Current research and stroke rehabilitation do not address the sleep consequences of stroke - especially for those in the chronic phase (i.e., = or \> 12 months since an index stroke). Adults with chronic stroke have lower sleep efficiency compared with sex- and age-matched controls. Poor sleep quality in chronic stroke is associated with depression, impaired physical function, and reduced cognitive function.

How to effectively treat insomnia in adults with chronic stroke is not well established. Intervention studies show exercise improves sleep quality and structure. Whether exercise can improve sleep quality in adults with chronic stroke and poor sleep quality is not established.
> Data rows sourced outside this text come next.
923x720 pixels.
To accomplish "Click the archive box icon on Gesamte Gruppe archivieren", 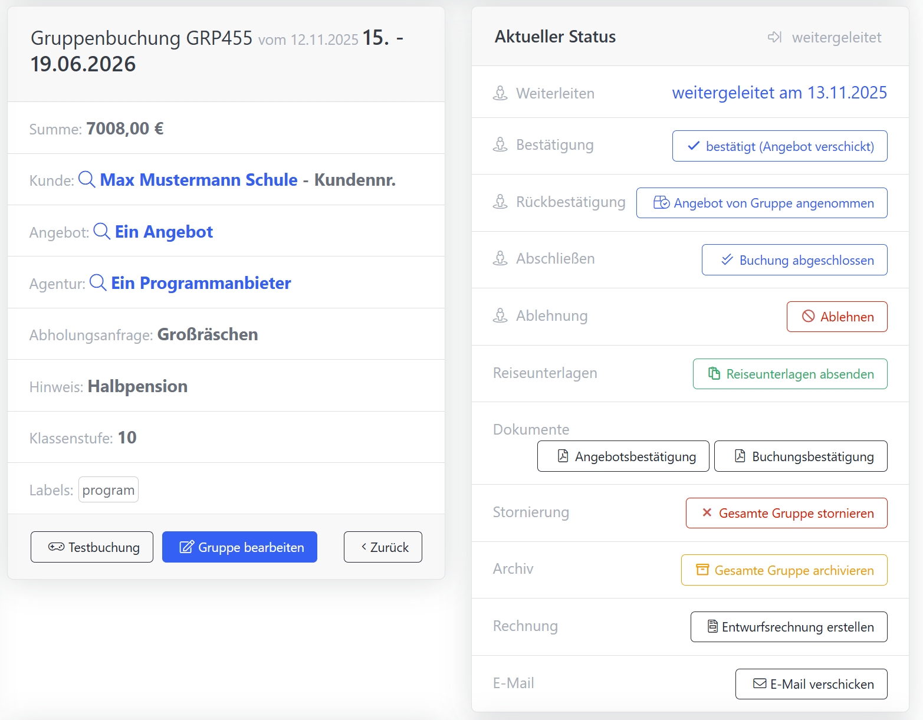I will [702, 570].
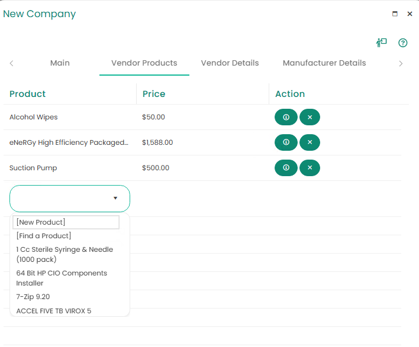The height and width of the screenshot is (347, 419).
Task: Open info for Suction Pump row
Action: 286,168
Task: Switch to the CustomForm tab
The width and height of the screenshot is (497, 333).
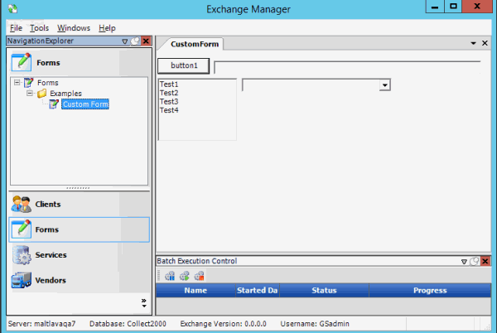Action: click(x=194, y=44)
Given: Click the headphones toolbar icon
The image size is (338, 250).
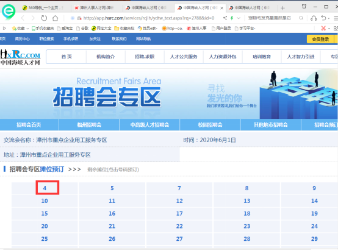Looking at the screenshot, I should [x=314, y=18].
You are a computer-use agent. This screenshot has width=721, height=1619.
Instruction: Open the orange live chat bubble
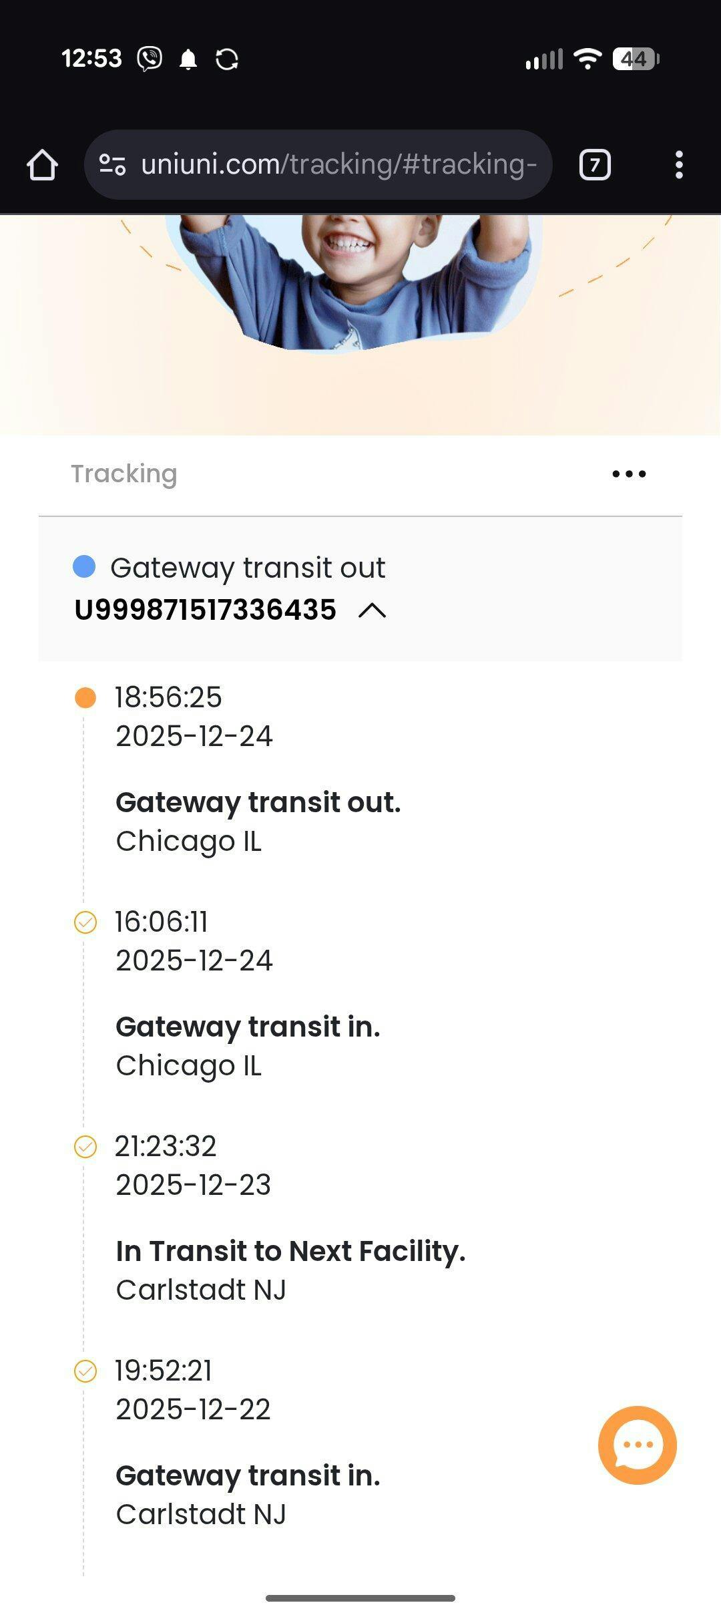(x=637, y=1445)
Primary Question: In adults with chronic stroke and poor sleep quality, can a 26-week multimodal exercise training program of moderate intensity (EX) improve sleep efficiency, as objectively measured by the actigraphy, compared with a 26-week cognitive and social activities program (CON; active control group)?

Secondary Question: What are additional benefits of EX vs. CON? Compared with CON, we will evaluate the effect of EX on: 1) actigraphy-measured sleep parameters of latency, duration, and wake after sleep onset; 2) sleep architecture by frontal electroencephalography; 3) subjective sleep quality; 4) fatigue; 5) daytime sleepiness; 6) mood; 7) functional capacity; 8) cognitive function; 9) cardiometabolic risk factors; and 10) quality of life.

Tertiary Question: Are changes in sleep quality associated with changes in: 1) fatigue; 2) daytime sleepiness; 3) mood; 4) cognitive function; 5) cardiometabolic risk factors; and 6) quality of life?

Pilot Data: Using actigraphy, the investigators acquired sleep data from 21 of 120 (i.e., subset) participants with chronic stroke enrolled in a RCT with cognitive function as the primary outcome. These 21 participants (mean age=69) were randomized to 26 weeks of: 1) multimodal exercise of moderate intensity (EX; n=12); or 2) cognitive and social activities (i.e., no exercise; CON; n=9). Of these 21 participants, 48% had a baseline actigraphy-measured sleep efficiency \< 85%. Compared with CON, EX significantly improved actigraphy-measured sleep efficiency values (in %) at 13 weeks and 26 weeks.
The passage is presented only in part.